Friday, October 28, 2011

Stop the Violence: Cannabis prohibition, organized crime, and gangs

Stop the Violence BC (British Colombia, Canada) is a new coalition of academics, past and present members of law enforcement, and the general public, concerned about the links between cannabis prohibition in BC and the growth of organized crime and related violence in the province.

Check out the new website here

New animated short video explaining the issues and introduing the new organisation:

From the website:

What is Stop the Violence BC’s objective?

Stop the Violence is an educational campaign seeking to improve community safety by broadening the public’s understanding of the link between cannabis prohibition and gang violence. Guided by the best available scientific evidence, Stop the Violence BC is calling for cannabis to be governed by a strict regulatory framework aimed at limiting use while also starving organized crime of the profits they currently reap as a result of prohibition.

Why are you calling for the regulation of cannabis?

Using regulatory tools proven effective at reducing tobacco use will undercut the huge profits cannabis driving violent organized crime in BC. Not only that, cannabis regulation may also improve community health by making cannabis harder for young people to access, lessening cannabis grow-op associated property damage, and freeing up law enforcement resources to focus on criminal activity where law enforcement can reduce harm.
This initiative is being launched with a new report that 'outlines the links between cannabis prohibition in BC and the growth of organized crime and related violence in the province. The report also defines the public health concept “regulation” and seeks to set the stage for a much needed public conversation and action on the part of BC politicians'.

Click image to read:


Jake said...

Great video but slightly hypocritical at 1m05s where it says that prohibition "helps fund criminal activities like importing Cocaine". It sounds like its trying to distinguish the prohibition of Cannabis from that of Cocaine - It could be argued that Cocaine profits help set up and fund Cannabis farms and associated gangs etc.

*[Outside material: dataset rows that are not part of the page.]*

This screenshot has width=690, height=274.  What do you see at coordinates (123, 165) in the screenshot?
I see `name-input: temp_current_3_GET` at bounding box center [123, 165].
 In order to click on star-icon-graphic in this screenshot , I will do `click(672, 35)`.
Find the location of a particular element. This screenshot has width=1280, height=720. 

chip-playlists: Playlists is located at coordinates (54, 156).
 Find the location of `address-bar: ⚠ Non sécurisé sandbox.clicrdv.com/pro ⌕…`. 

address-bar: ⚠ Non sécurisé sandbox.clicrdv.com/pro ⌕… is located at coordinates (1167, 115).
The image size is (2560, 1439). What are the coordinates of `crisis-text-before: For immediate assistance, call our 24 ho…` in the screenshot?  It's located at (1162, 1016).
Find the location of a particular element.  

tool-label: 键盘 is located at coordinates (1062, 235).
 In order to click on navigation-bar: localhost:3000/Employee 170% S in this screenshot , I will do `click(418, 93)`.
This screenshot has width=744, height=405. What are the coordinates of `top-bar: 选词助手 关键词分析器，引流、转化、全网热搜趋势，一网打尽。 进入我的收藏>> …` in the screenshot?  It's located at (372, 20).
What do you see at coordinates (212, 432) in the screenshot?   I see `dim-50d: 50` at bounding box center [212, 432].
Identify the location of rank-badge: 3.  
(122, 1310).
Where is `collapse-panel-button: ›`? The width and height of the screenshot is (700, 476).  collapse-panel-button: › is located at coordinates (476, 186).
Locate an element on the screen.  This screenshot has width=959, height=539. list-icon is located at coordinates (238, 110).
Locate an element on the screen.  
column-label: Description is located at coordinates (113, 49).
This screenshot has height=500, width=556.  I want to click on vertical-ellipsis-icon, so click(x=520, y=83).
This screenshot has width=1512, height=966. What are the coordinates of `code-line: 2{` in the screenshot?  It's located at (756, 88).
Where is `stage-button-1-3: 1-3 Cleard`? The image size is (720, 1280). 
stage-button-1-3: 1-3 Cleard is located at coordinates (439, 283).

I applaud the rest of the video in both its quality and overall message, but wish that they hadn't jumped on the 'cannabis prohibition is bad' but 'cocaine prohibition is good' bandwagon. We are all in this together, but by playing on 'cocaine fear' in trying to justify the benefits of one substances' regulation over another does miss a pretty substantial point in that any drugs prohibition makes it more dangerous and subject to gangs (and associated violence).

Steve Rolles said...

i think thats a reasonable point to call them on, but perhaps the argument is really that cannabis profits can fuel other criminal enterprises - many of which are worse than cannabis. Agree its a bit clumsy though (they also do the relative harms point re alcohol/tobacco) in terms of the bigger picture - but from my work with the people who put the film together I can tell you they are pragmatic on all areas of drug policy - they do get it.

Jake said...

Steve, I'm sure they do get it, but then they are not trying to influence themselves.. Its only a small part of the video, and a very good video at that, I just wish they hadn't derided one drugs 'illegal image' in order to promote another as many people watching won't see the folly in prohibition as a whole. They might think its still ok to prohibit Cocaine but not Cannabis.. even if it is at a very basic tacit level. They should have just left out cocaine and kept it as guns (and maybe something else such as Human trafficking which happens on the back of the drugs trade and is more damaging than Cocaine)... just my 2 pence.. not trying to be overly critical as, as I said, it is still a great video :-)

Steve Rolles said...

I agree, but theres also the valid point that criminal market structures extablished for one prohibited drug provide the basis for bringing others to the market. Alcohol prohitbition got the ball rolling on that front.

Julian said...

but cocaine is bad and the more we seperate the image of cocaine and marijuana into categories of drugs that are not as harmful (marijuana, cigarettes, etc.) and drugs that are volatile (cocaine, heroin, lsd, etc.) the more informed the public will be. We could then work with the image of drugs that are accepted but are still foolish to use rather than just lumping all drugs into this class of criminal activity that really gives a bad impression to society at large of the marijuana user. Pot is the most pacifying drug out there and the less dangerous people see it as then the less dangerous it really is. Although I don't fully agree with the government gaining all the manufacturing power it's still a better solution than painting the pot head as a criminal.